Nel confronto tra Ivo e Craig, il primo, apparentemente più “primitivo”, emotivamente sembra essere più umano. Allora forse, nell’ottica di questo romanzo, possiamo intendere il concetto di primitivismo come un ritorno all’istintività, e quindi all’autenticità?
Sì, beh non posso dire che si debba tornare indietro, certamente la nostra evoluzione è una conquista rispetto a quando vivevamo nelle caverne. Però a volte questa evoluzione comporta una perdita di rapporto con il proprio istinto e con i propri sentimenti più profondi e più veri. Quindi, in questo senso, è vero che Ivo è un uomo più autentico. Ha meno atteggiamenti, meno sovrastrutture, e proprio per questo cattura l’attenzione di Mara. Però, nello stesso tempo, è chiaro che lui ambisce ad essere qualcosa di più di un semplice manovale, ha anche dei sogni, delle idee. Ma in una scala di complicazioni lui è certamente un uomo più semplice e più diretto. Per come lo percepisce Mara, è l’opposto di suo marito.
…E le dà delle risposte che lei non trova nella sua vita matrimoniale. Eppure Mara, come molte donne, prova a giustificare le mancanze di Craig, chiedendosi se non sia lei a pretendere troppo dal suo matrimonio.

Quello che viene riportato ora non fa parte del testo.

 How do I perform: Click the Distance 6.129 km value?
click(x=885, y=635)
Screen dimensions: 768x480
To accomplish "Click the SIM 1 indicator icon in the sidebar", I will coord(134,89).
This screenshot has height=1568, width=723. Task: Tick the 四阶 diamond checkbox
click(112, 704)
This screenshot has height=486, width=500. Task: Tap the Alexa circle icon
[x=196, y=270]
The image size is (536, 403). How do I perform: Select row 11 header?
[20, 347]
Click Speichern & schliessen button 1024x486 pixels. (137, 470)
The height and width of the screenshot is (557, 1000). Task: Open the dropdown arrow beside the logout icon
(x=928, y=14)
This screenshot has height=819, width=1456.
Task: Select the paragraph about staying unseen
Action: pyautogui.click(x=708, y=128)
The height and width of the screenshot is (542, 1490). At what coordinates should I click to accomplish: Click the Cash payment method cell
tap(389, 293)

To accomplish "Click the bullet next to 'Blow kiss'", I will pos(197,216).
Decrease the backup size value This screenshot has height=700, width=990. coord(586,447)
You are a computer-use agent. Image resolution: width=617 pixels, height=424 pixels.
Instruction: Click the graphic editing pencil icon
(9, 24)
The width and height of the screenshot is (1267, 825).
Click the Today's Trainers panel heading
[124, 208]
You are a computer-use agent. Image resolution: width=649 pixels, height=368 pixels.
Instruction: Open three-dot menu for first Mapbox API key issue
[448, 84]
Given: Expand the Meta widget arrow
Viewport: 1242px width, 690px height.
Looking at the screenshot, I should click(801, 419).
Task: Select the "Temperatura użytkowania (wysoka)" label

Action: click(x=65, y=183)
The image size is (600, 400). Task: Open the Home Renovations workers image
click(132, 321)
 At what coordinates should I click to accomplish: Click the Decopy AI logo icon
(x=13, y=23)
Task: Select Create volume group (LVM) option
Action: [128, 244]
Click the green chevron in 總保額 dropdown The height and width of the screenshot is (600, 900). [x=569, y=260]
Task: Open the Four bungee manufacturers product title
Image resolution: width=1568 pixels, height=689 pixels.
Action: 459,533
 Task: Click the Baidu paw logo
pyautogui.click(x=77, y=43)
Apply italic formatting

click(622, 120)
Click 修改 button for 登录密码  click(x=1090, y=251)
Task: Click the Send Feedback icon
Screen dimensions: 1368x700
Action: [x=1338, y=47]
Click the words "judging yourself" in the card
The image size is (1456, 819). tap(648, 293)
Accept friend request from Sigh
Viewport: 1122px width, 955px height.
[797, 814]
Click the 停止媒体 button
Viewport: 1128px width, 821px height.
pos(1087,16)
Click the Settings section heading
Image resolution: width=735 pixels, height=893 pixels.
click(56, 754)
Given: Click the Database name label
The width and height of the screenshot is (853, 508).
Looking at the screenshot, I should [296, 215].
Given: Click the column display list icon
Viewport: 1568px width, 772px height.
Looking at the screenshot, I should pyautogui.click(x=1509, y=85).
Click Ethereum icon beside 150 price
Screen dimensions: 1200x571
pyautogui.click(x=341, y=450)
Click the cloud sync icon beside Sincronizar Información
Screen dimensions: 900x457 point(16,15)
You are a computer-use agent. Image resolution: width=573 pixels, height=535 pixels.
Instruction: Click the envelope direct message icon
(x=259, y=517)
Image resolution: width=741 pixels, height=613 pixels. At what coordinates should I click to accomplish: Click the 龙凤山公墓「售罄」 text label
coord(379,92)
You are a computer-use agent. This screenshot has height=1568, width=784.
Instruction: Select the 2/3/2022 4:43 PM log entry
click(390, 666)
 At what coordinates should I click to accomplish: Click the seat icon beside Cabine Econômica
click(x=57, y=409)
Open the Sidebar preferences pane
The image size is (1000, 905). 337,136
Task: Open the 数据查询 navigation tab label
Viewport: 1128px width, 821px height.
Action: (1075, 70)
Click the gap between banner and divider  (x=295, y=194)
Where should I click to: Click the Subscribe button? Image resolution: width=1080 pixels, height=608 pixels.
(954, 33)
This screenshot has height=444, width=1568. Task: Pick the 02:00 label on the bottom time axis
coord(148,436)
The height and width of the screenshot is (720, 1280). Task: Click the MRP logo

Sì, effettivamente la donna tende sempre ad attribuirsi le colpe. Al contrario di come fa l’uomo, la donna in genere si colpevolizza del mancato funzionamento della coppia, chiedendosi cosa avrebbe potuto fare di più. Ed è interessante, in questo caso, scoprire cosa succede nel cuore e nella testa di una donna che si trova ad essere molto scontenta di un rapporto, ma non riesce a capire esattamente il perché. A volte un terzo personaggio può intervenire con un effetto “rivelatore”, come nel caso di Ivo.
Cosa succede tra loro?
Io non mi immagino che tra loro nasca chissà quale storia d’amore, o che duri chissà quanto tempo, però certamente Ivo ha l’effetto di mettere in risalto la scontentezza di lei. Lei capisce che il suo matrimonio con l’antropologo è finito. E’ ancora affidato alla routine, alla consuetudine di condividere la quotidianità, certo, ma senza dubbio non c’è più la passione, lo slancio che gli aveva dato vita sette anni prima.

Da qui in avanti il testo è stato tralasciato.